The Crux of Happy Lives

The following passage, on p. 85, seems the crux of Lear's book:

Let us remind ourselves of where we now are. I have tried to show that, in addition to taking an instrumental means to an end and constituting an end, Aristotle recognizes in his scientific treatises a third way of acting for the sake of an end. Indeed it is central to his account of the first heaven's relationship to the Prime Mover. In the Metaphysics, Aristotle calls this acting for an end as an object of love. Less poetically, we can call it approximating, imitating, or emulating an end. The telos is not just similar to its subordinate goods, it sets the standard of success for them. An excellent example of the subordinate good is as much like the telos as it is possible for a thing of that kind to be. Essentially perishable creatures, for example, cannot be immortal, but they can approach immortality to some extent by procreating.
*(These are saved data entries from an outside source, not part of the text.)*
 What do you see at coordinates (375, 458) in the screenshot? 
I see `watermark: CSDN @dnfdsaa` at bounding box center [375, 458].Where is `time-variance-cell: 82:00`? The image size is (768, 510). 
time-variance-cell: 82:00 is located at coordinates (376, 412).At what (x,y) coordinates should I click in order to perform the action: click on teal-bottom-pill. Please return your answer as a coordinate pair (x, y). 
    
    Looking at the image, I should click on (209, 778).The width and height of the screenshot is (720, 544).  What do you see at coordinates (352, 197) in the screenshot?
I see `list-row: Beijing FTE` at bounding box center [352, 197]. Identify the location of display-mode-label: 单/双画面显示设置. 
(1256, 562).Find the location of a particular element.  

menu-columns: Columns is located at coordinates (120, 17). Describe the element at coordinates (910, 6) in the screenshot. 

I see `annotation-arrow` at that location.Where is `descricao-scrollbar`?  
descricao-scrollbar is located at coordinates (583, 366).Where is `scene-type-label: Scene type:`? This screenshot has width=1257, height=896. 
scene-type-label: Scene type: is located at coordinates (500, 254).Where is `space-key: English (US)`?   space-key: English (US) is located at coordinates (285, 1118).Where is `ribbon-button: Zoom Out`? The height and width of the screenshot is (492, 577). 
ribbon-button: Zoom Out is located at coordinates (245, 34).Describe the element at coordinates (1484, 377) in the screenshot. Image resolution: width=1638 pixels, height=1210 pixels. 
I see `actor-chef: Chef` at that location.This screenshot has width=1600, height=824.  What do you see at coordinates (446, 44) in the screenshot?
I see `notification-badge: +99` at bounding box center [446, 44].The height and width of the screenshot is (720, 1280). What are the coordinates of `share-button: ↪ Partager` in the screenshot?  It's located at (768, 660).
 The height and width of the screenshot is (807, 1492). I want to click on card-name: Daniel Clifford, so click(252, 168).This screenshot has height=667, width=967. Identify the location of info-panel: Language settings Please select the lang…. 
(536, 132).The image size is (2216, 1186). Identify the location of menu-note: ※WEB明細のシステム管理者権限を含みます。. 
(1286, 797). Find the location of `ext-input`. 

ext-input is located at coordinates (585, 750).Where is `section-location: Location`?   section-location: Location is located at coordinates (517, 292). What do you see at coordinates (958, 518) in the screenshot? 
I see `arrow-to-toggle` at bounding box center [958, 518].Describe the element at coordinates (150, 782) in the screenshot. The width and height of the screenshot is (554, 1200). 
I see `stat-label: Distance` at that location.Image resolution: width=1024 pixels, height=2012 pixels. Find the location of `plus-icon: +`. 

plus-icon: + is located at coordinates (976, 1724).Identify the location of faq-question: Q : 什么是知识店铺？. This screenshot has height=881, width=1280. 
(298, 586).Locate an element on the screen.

Now, if morally virtuous activity approximates contemplation, this would help solve the problem we faced...in our interpretation of the Nicomachean Ethics. We wondered how middle-level ends, choiceworthy for their own sakes, could also be worth choosing for the sake of eudaimonia. And in particular we wondered how, if eudaimonia is contemplation, morally virtuous action might be worth choosing for its sake. When one thing approximates another it inherits the kind of value possessed by the paradigm. That is to say, the approximation of a good choiceworthy for the sake of another will itself be choiceworthy for the sake of another. Alternatively, the approximation of a good choiceworthy for its own sake will itself be choiceworthy for its own sake. So if morally virtuous activity is choiceworthy for the sake of contemplation as an approximation or imitation of that activity, it will not be merely instrumentally valuable. Rather, to the extent it succeeds in realizing the form of contemplation in action, it will itself be worth choosing for its own sake.

1 comments:

Anonymous said...

I've always thought that Aristotle repeats the same structure at different levels, what Lear calls approximation. So mind repeats the structure of touch, for instance, in the same way that philosophy repeats the structure of courage. One interesting example in NE is that of eating and tasting. Aristotle seems to say that excessive flavor is analogous to excessive eating. That would mean that the virtuous man is both abstemious and prefers the most bland foods. But the analogy obviously doesn't seem to work.